There were a few occurrences when the application will crash suddenly, after many debugging hours, I came to realize that the crash was happening in a libcurl function call, which I didn't have much control over as I was using it from the libcurl library. This was quite troubling as I had to restart the application once it crashes, that means I could not leave it running alone. So I found a solution to monitor the running status of the application through WMIC. If the application wasn't running than it launched the application, allowing me to sleep peacefully.
Next challenge came in handling the lists of URLs which were already fetched and the ones which were in the queue to be fetched. Every new URL had to be checked whether it was already fetched or already present in the queue to be fetched. When the list exceeded around 15 million URLs, it came to my notice that 3.5 GB RAM was not able to handle these lists. Since it was necessary to check whether a URL had been fetched already to avoid the repetition?
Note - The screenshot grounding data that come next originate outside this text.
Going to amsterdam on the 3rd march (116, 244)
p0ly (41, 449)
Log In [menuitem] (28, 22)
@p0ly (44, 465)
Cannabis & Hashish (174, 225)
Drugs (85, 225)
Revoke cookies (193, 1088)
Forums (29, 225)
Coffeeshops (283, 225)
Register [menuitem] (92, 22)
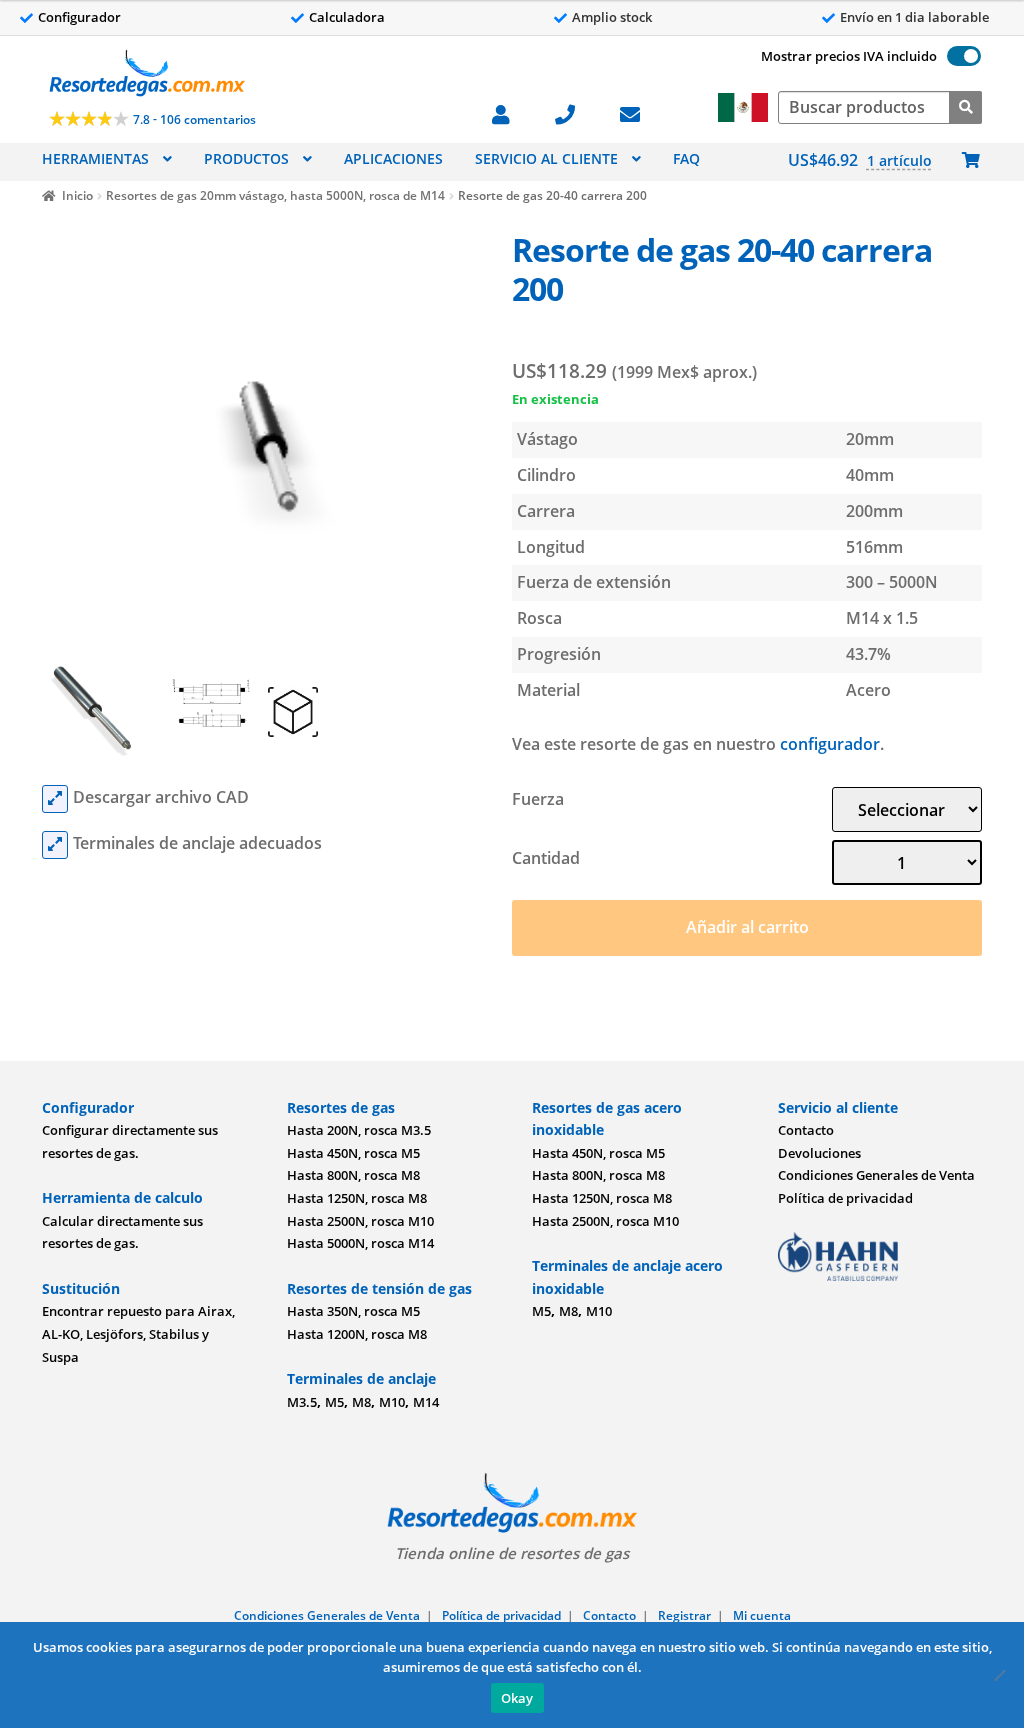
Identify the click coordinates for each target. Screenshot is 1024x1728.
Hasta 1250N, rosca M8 (357, 1198)
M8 (361, 1402)
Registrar (684, 1615)
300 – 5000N (892, 582)
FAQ (686, 158)
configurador (830, 744)
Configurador (79, 17)
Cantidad (546, 858)
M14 (426, 1402)
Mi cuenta (762, 1615)
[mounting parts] (55, 845)
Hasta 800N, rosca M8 (353, 1175)
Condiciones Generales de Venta (876, 1175)
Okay (517, 1698)
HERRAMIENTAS (95, 158)
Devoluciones (819, 1153)
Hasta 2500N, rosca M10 (360, 1221)
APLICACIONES (393, 158)
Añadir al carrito (747, 927)
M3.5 (302, 1402)
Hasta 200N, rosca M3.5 (359, 1130)
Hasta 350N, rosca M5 (353, 1311)
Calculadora (347, 17)
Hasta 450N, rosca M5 (353, 1153)
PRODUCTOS (246, 158)
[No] (999, 1675)
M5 (334, 1402)
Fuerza (538, 799)
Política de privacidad (845, 1198)
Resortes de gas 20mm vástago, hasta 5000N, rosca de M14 (275, 195)
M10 (392, 1402)
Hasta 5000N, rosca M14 (360, 1243)
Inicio (77, 195)
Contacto (806, 1130)
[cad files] (55, 799)
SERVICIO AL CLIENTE (546, 158)
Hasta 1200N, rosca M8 (357, 1334)
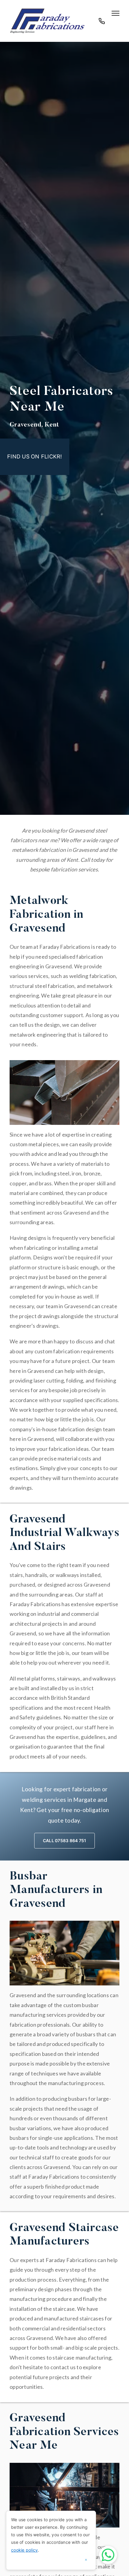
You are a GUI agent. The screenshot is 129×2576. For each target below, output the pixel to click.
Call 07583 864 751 (64, 1840)
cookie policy (24, 2550)
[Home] (47, 20)
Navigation (115, 13)
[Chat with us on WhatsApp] (108, 2555)
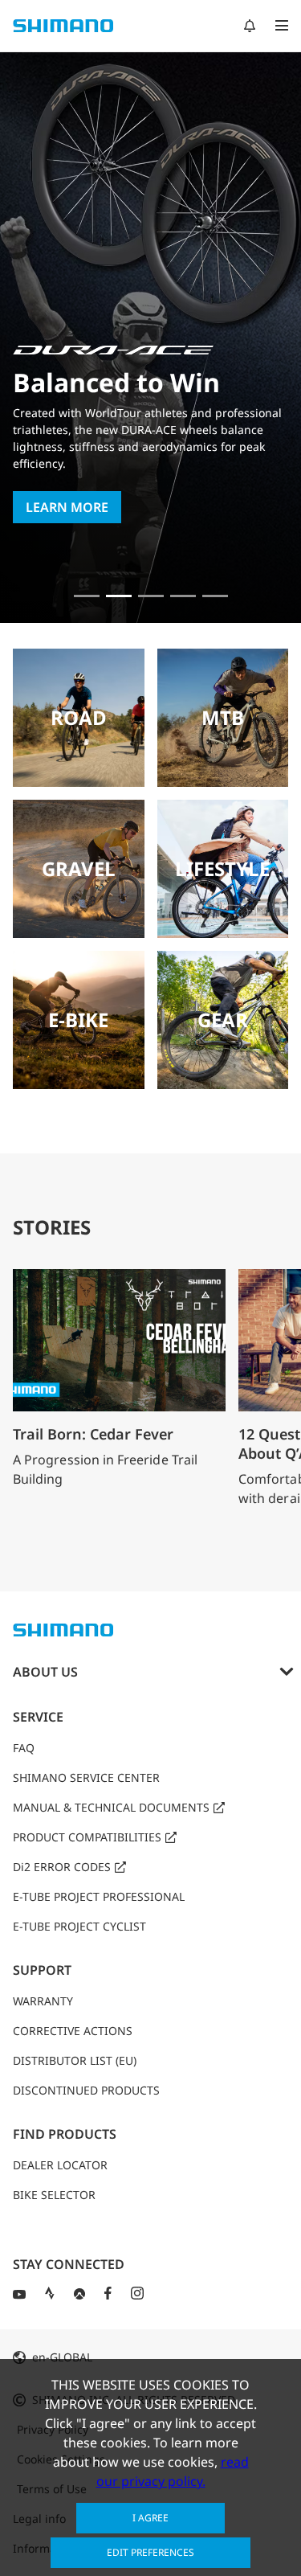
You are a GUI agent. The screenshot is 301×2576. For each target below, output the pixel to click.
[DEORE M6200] (183, 596)
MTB (222, 717)
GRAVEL (79, 868)
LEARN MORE (67, 507)
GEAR (222, 1019)
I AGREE (150, 2518)
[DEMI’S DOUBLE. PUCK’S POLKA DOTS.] (87, 596)
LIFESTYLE (222, 868)
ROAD (79, 717)
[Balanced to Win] (119, 596)
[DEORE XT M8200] (151, 596)
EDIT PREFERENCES (150, 2552)
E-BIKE (78, 1019)
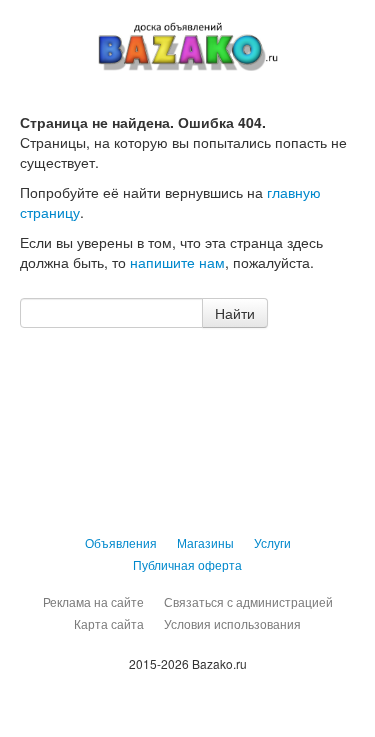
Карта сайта (109, 623)
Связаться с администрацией (248, 601)
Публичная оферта (187, 564)
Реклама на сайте (93, 601)
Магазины (205, 542)
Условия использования (232, 623)
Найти (235, 313)
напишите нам (177, 262)
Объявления (121, 542)
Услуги (272, 542)
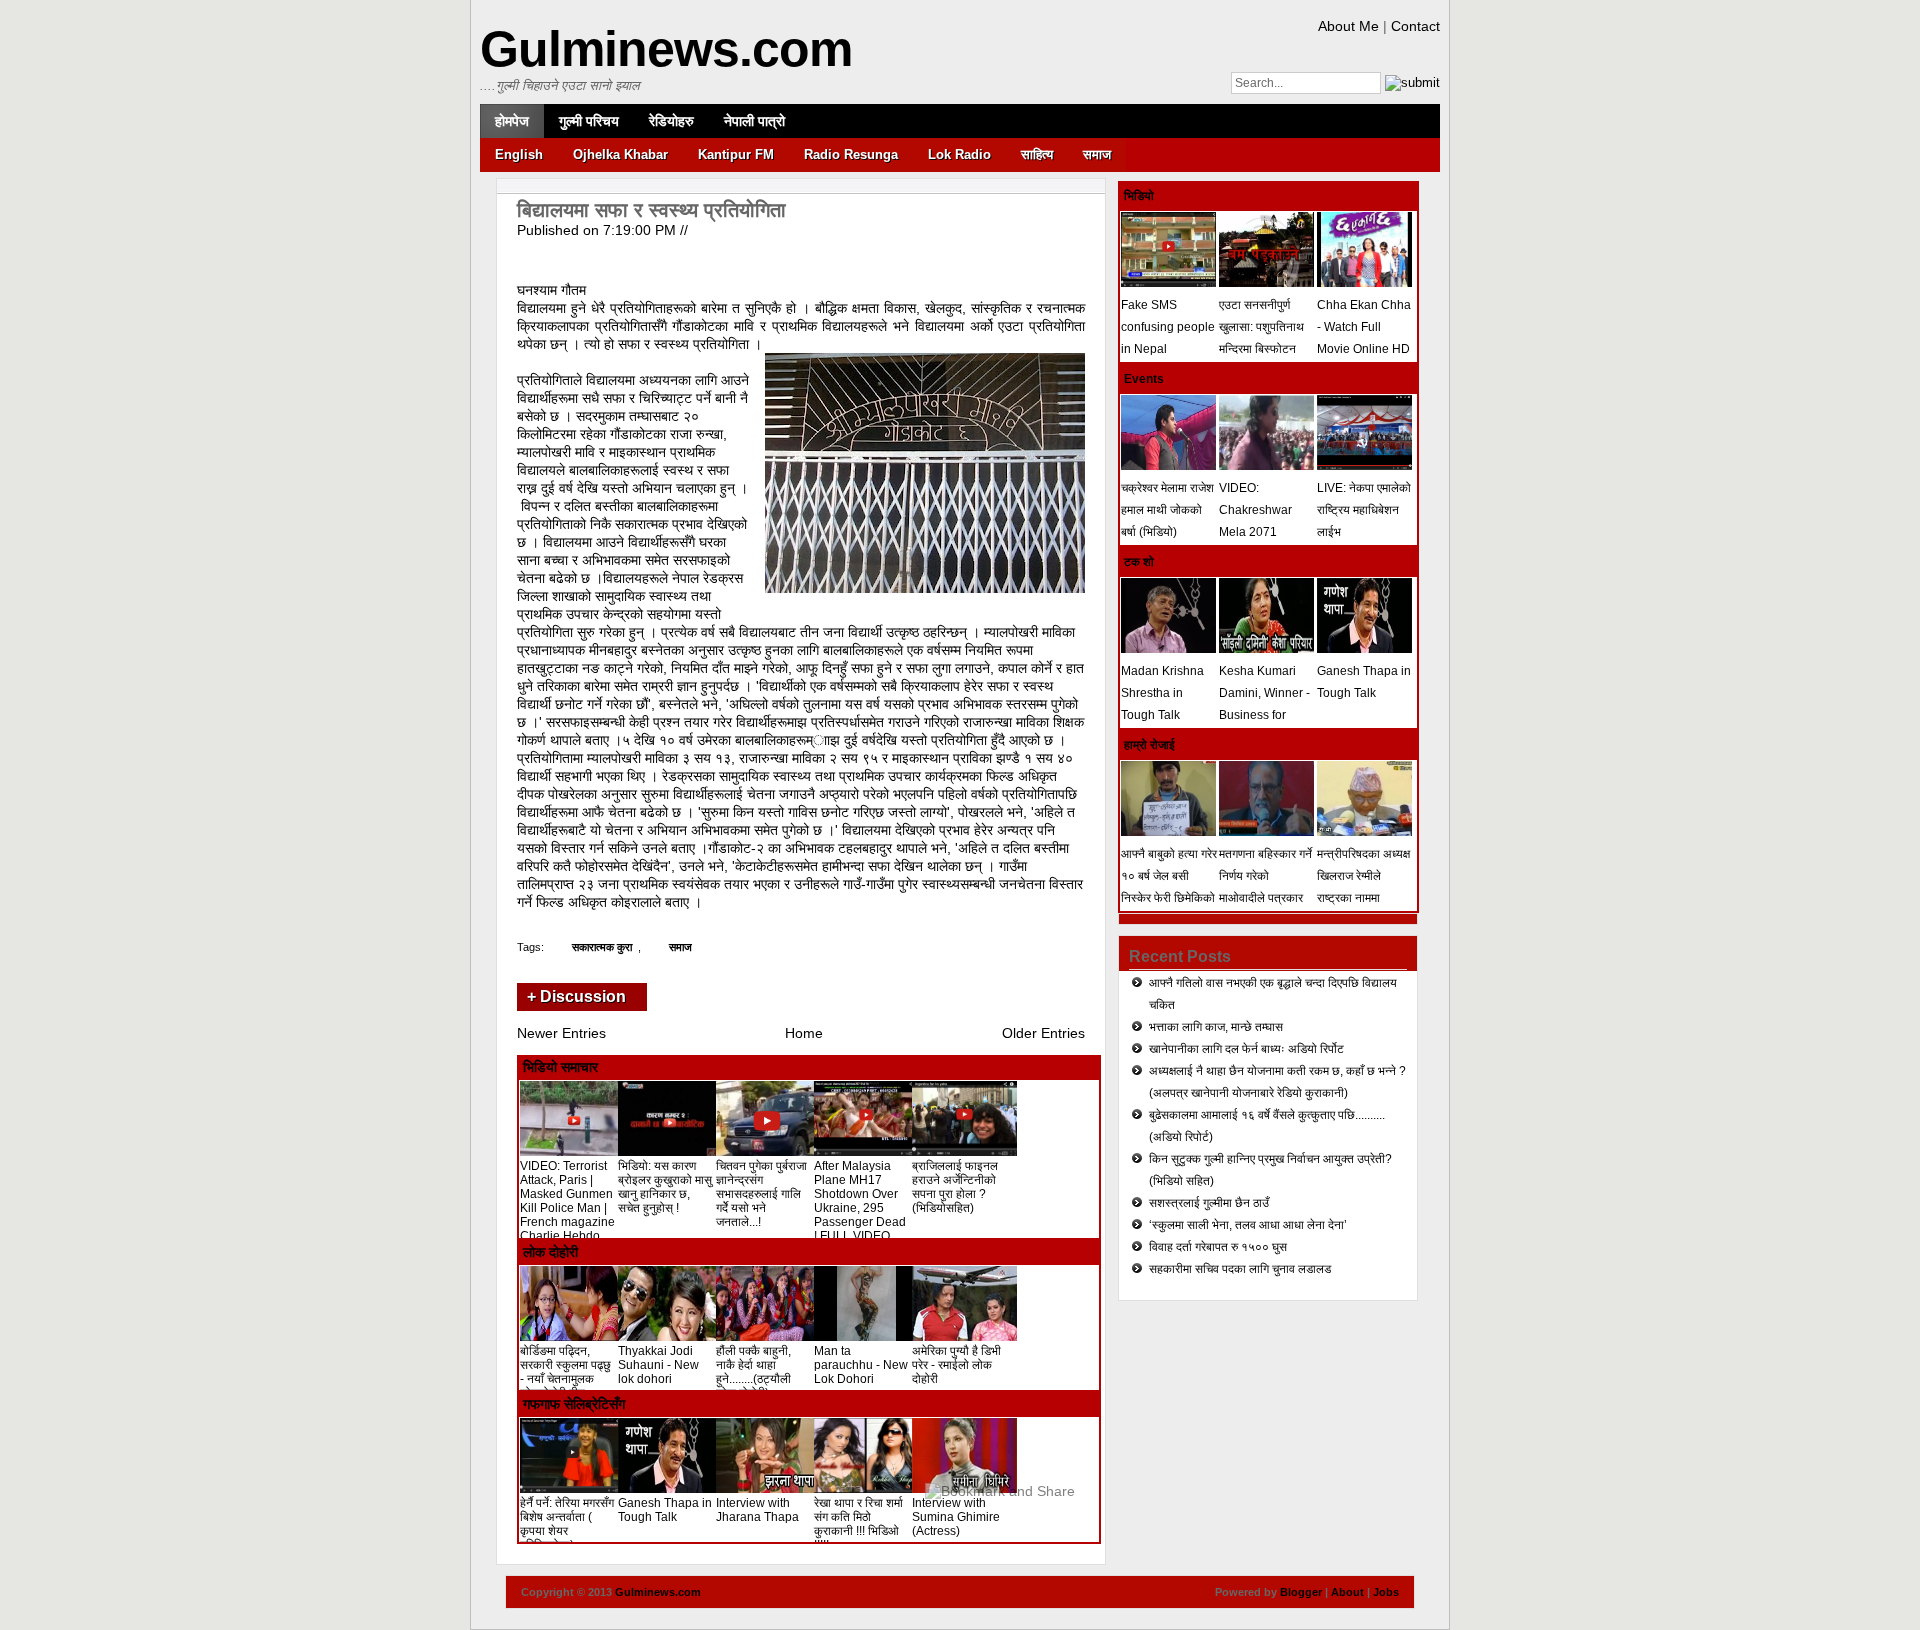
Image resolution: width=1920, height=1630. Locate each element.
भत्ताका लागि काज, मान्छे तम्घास (1216, 1027)
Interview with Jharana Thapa (757, 1510)
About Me (1348, 26)
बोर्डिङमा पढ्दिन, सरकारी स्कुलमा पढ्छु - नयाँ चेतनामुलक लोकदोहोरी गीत (565, 1372)
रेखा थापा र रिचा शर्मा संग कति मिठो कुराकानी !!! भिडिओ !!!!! (858, 1524)
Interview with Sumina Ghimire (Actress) (956, 1517)
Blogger (1301, 1592)
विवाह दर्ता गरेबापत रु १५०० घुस (1218, 1247)
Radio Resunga (851, 154)
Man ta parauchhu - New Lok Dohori (861, 1365)
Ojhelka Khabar (620, 154)
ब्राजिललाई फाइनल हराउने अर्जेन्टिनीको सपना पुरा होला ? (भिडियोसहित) (955, 1187)
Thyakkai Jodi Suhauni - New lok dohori (658, 1365)
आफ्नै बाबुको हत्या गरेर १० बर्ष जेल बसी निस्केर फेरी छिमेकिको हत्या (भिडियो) (1169, 887)
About (1347, 1592)
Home (804, 1033)
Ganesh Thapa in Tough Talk (665, 1510)
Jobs (1386, 1592)
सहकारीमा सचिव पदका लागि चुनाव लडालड (1240, 1269)
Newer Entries (561, 1033)
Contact (1415, 26)
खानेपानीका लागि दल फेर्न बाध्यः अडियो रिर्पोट (1246, 1049)
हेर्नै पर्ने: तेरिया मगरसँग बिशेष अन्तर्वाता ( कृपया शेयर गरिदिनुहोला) (567, 1524)
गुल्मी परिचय (589, 121)
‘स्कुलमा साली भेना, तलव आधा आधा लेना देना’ (1248, 1225)
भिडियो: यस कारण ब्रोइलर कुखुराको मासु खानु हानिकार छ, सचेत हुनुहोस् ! (665, 1187)
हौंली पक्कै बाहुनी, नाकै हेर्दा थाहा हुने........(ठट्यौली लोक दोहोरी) (753, 1372)
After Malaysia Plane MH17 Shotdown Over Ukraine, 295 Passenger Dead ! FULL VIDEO (860, 1201)
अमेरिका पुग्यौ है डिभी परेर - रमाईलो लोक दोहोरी (956, 1365)
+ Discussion (576, 996)
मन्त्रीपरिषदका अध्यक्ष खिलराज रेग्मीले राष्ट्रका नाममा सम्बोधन (1363, 887)
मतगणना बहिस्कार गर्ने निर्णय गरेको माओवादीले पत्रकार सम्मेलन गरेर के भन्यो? (1266, 887)
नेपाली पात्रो (754, 121)
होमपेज (512, 121)
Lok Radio (959, 154)
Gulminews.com (666, 49)
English (519, 154)
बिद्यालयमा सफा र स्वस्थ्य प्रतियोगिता (651, 210)
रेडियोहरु (671, 121)
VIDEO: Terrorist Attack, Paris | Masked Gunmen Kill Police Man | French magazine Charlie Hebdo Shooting (567, 1208)
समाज (1097, 154)
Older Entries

I also had to see that in how many pages a URL has been found, giving it a rank, more the occurrences of the URL, better its rank and higher the priority of it in the queue.
After a few days of continuous crawling, it was a necessity to use a regular database to handle the URL queues. I chose SQLite because of its easy interface with C++. The process continued for over two-weeks, filling the hard drives close to 2 TB, with the fetched web-pages and the parsed content in the SQLite Database. The HTML parser was also written in C++, I tried doing that in Python, but it was relatively slower than C++, so I continued with C++.
Now that the trial period was about to be over as just 3 days’ worth of money was left in the trial account. I thought of taking the parsed content out of the virtual machine and store it in some safe place where I can access it later on. However, there was no way I could store close to 2 TB html content somewhere free of cost.
I thought of uploading a few GBs of meaningful data to an online drive. So I dragged the data file to the online drive and went to sleep. Next morning, what I saw was unbelievable! The trial was over and only a few GBs of data reached the online Drive. I could not log into the virtual machine as the trial was already over because of lack of credit in the trial account.
The cause was that, while the data download to the virtual machine was at very inexpensive cost, the data upload out of the machine was quite expensive. It sucked out all the remaining hundreds of rupees.
The trial account was closed abruptly, leaving all the parsed data and SQLite database files in the remote cloud server!
However, to me it was an amazing learning experience of doing a grain of what Google etc. do on a daily basis.